-- Text shown follows --
My friends and I are close. Growing up in a small town, we’ve always been there for each other – to joke with, lean on in hard times, and to razz each other. We have a tight-knit group of 5 and they’ve been my chosen family since I was 12. It’s hard to believe so much time has passed since our early days, but here we all are.
I experienced incontinence after having my prostate removed in 2013. It wasn’t a fun thing to go through, and I certainly didn’t enjoy it, but the one thing that made it easier was that I knew to expect it – and that I wasn’t the only one.
You see, one of my buddies in our group, Joe, had also gone through something similar a few years back. He pulled me aside before surgery and told me that the worst thing that was going to happen was that I’d probably have some leaks – maybe a lot. It had happened to him for at least a year after his surgery and he said it was “hell “.
-- Text shown concluded --
-- Dataset content follows --
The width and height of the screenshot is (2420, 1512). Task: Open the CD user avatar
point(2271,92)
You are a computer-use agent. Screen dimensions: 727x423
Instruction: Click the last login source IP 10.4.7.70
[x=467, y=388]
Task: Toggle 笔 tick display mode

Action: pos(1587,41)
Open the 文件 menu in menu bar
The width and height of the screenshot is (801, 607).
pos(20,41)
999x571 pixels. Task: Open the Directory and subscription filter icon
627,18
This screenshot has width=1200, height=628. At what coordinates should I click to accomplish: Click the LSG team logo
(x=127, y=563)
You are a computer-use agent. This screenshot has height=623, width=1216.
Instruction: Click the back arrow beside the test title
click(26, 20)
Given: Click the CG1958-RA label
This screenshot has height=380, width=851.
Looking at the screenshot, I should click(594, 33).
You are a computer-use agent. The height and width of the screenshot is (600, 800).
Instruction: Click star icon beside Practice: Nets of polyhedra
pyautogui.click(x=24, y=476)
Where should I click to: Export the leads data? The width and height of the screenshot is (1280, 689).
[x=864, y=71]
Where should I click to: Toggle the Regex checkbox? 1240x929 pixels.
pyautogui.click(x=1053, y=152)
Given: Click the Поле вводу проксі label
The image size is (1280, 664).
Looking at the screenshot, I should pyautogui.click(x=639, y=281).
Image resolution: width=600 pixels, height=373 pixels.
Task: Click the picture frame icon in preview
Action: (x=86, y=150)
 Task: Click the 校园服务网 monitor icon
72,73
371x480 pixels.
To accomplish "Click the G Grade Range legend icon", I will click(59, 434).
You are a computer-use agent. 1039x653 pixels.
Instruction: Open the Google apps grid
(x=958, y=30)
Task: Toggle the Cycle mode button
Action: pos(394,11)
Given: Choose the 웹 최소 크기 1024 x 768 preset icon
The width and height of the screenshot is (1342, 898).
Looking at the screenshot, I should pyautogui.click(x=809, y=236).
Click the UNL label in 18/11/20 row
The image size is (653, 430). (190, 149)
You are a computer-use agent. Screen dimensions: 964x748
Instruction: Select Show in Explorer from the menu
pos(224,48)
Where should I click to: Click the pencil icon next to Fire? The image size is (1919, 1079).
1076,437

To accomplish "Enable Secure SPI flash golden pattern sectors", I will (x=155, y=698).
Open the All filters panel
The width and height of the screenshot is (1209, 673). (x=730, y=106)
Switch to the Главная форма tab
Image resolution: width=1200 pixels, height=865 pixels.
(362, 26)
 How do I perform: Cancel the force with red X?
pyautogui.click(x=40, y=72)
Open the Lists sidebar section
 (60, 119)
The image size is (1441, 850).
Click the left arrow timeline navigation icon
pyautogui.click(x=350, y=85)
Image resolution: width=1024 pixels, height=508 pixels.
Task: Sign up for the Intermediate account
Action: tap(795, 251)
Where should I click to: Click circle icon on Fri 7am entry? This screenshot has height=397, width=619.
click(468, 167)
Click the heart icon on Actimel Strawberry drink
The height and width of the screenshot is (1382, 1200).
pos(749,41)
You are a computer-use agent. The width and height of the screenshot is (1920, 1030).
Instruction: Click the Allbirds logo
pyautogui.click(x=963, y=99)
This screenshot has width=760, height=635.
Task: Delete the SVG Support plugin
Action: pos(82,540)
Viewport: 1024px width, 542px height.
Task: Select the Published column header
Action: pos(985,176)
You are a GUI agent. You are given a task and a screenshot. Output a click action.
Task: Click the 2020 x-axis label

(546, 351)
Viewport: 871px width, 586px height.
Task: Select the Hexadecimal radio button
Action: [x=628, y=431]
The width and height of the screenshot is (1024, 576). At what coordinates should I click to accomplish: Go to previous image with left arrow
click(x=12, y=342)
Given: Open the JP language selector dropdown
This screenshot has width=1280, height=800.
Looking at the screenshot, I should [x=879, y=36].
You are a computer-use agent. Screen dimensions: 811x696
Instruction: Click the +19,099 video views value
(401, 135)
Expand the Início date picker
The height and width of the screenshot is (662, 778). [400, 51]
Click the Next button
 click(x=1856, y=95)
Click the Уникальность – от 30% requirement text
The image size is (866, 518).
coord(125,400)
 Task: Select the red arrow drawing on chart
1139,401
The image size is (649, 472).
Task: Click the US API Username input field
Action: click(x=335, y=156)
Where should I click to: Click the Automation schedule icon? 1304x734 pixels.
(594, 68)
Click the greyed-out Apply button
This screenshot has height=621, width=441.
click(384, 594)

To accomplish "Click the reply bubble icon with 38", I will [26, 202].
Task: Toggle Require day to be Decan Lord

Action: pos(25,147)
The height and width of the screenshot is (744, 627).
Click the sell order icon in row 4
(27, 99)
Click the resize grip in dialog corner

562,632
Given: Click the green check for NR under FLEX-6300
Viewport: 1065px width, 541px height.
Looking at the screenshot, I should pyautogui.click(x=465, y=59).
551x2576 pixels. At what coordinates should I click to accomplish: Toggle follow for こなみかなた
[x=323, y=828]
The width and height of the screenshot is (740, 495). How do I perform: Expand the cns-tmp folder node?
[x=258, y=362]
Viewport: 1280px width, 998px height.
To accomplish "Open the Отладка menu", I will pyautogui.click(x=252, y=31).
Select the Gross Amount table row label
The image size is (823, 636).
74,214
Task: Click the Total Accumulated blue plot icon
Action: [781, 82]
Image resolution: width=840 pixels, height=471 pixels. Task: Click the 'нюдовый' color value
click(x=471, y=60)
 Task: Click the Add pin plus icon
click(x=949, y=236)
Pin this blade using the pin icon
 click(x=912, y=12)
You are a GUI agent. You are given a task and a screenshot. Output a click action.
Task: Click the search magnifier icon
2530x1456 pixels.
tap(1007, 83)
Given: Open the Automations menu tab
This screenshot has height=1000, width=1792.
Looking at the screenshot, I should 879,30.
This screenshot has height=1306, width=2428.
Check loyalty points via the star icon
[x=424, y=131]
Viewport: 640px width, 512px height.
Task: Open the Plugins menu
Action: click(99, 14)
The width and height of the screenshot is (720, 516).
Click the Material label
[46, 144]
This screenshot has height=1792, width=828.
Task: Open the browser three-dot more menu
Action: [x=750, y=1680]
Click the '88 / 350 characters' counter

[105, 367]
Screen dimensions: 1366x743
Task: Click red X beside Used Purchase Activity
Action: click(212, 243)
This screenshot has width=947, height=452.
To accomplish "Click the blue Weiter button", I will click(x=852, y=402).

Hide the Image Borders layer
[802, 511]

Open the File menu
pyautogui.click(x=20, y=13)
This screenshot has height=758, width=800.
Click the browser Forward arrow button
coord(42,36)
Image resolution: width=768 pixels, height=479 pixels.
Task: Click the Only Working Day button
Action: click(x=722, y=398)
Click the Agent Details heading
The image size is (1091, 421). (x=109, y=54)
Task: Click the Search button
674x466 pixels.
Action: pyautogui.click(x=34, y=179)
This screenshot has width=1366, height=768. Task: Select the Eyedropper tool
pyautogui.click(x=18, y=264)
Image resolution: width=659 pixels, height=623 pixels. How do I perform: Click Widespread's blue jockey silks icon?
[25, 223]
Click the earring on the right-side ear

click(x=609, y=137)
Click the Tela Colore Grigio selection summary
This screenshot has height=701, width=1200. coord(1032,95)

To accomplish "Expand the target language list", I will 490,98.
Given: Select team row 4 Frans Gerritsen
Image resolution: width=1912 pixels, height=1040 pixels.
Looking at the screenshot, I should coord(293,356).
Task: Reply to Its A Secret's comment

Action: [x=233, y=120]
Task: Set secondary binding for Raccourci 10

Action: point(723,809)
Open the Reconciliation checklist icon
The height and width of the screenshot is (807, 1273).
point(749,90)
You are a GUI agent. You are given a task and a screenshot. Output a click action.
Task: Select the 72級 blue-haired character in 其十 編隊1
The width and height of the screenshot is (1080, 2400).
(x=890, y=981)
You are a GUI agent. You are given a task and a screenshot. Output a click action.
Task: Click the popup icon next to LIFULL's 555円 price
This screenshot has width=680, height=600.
-- Dataset content concluded --
#### [Exercise tasks]
A. Reproduce the passage of the prostate surgery story that starts at "I experienced incontinence" and ends after "the only one.".
B. Carry on the prostate surgery story from the point where it stops.
The listing has no connection to the story about friendship and prostate surgery.

#### [Answers to the problems]
A.
I experienced incontinence after having my prostate removed in 2013. It wasn’t a fun thing to go through, and I certainly didn’t enjoy it, but the one thing that made it easier was that I knew to expect it – and that I wasn’t the only one.

B.
But he told me that the thing that had made it worse was not knowing it was coming, That was why he was talking to me – he wanted to me to know that I wasn’t alone. And, if it weren’t for his advice and pick-me-up talks, I don’t know how I would have gotten through that first year.
I’ve recovered well and don’t really experience the leaks anymore. But I still talk about it. Because that’s what we should all do with those we are close to. You never know who might benefit from your experience, or who might also go through something similar and just need a friend or to know they are not alone.
Don’t let your own embarrassment get in the way of opening up to your loved ones. I’m sure glad Joe didn’t.